SOURCE DOCUMENT.
________________________________________

3.02.2009

Case Law Update: 2 Mar 2009

  • In re J.Y., JR., No. B209559 (SB Co. case #J1251574) - Father's delay in asserting paternity means no error in court's failure to identify him as a presumed father.
    A dependency petition was filed in November, 2006 for nine-year old J. and his two half-siblings, alleging failure to protect based on mother's drug use and father's extensive criminal history. Father attended the detention hearing, stated that he was an alleged father, and requested a paternity test. Despite several attempts by the Department, Father did not participate in paternity testing until April of 2008, and did not attend any further hearings. On July 10, 2008, a combined 366.26 and 288 hearing were held on the father's 388 petition to receive reunification services as J.'s presumed father. The juvenile court denied the 388 petition without a hearing and terminated parental rights with respect to both parents. Father appealed, alleging, inter alia, that the juvenile court erred in not identifying him as J.'s presumed father and in not providing reunification services, and that it was an abuse of discretion for the juvenile court to deny his 388 petition without a hearing. The appellate court ruled that since Father did not inform the court that he was married to Mother at the time of J.'s conception and birth, and since he delayed paternity testing for 17 months following the commencement of dependency proceedings, the juvenile court did not err in not identifying him as J.'s presumed father or in its decision not to provide reunification services. Further, the appellate court determined that J.'s need for stability outweighs Father's last-minute request for presumed father status and reunification services, and that Father did not make a prima facie showing that providing such status and services would be in J.'s best interests. (The appellate court also denied Father's claims that there was insufficient evidence showing J. is adoptable, and ruled that the Department had properly fulfilled its notice and inquiry duties under ICWA). The juvenile court's orders were affirmed in all respects.

________________________________________

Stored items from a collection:
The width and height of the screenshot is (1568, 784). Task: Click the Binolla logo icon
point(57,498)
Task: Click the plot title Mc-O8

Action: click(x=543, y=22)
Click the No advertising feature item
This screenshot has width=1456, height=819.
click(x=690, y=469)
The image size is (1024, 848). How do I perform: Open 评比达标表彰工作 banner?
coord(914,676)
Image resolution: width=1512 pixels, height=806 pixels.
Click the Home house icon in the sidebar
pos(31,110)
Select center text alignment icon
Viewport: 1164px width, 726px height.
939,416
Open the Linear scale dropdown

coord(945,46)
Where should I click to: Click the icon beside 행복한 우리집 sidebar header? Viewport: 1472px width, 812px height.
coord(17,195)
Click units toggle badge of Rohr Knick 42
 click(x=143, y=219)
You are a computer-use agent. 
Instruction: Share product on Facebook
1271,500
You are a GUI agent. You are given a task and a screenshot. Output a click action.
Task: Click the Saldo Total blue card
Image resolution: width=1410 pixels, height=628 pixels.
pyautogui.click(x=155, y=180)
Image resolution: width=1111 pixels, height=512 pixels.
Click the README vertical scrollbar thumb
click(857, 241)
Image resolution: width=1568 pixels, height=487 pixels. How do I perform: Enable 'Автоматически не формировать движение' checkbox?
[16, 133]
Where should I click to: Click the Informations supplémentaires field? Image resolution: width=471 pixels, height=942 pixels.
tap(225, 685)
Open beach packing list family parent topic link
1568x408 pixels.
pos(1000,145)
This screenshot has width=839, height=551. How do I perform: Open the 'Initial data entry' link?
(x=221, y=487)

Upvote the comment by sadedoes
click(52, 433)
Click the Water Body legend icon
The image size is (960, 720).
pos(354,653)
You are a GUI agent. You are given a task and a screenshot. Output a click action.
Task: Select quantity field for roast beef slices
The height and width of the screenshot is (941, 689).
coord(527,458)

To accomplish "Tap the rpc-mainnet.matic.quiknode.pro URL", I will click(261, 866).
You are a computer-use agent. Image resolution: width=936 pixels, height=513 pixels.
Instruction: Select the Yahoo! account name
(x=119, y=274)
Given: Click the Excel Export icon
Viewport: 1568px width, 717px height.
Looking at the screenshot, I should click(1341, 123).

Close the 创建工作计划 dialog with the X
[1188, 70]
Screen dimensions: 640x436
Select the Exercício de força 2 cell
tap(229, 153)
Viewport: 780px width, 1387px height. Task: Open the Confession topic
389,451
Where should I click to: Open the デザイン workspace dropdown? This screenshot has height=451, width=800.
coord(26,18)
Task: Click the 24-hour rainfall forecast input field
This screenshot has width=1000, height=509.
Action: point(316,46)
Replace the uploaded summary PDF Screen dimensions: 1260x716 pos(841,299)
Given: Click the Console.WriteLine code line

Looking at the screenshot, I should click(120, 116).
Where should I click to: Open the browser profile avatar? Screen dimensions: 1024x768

________________________________________

WHAT NEEDS TO BE DONE.
Answer these questions using the case law update:
(a) In what month and year was the dependency petition filed?
(b) When did Father finally take part in paternity testing?
(c) What did the appellate court do with the juvenile court's orders?

TASK RESULT.
(a) November 2006
(b) April 2008
(c) It affirmed them in all respects.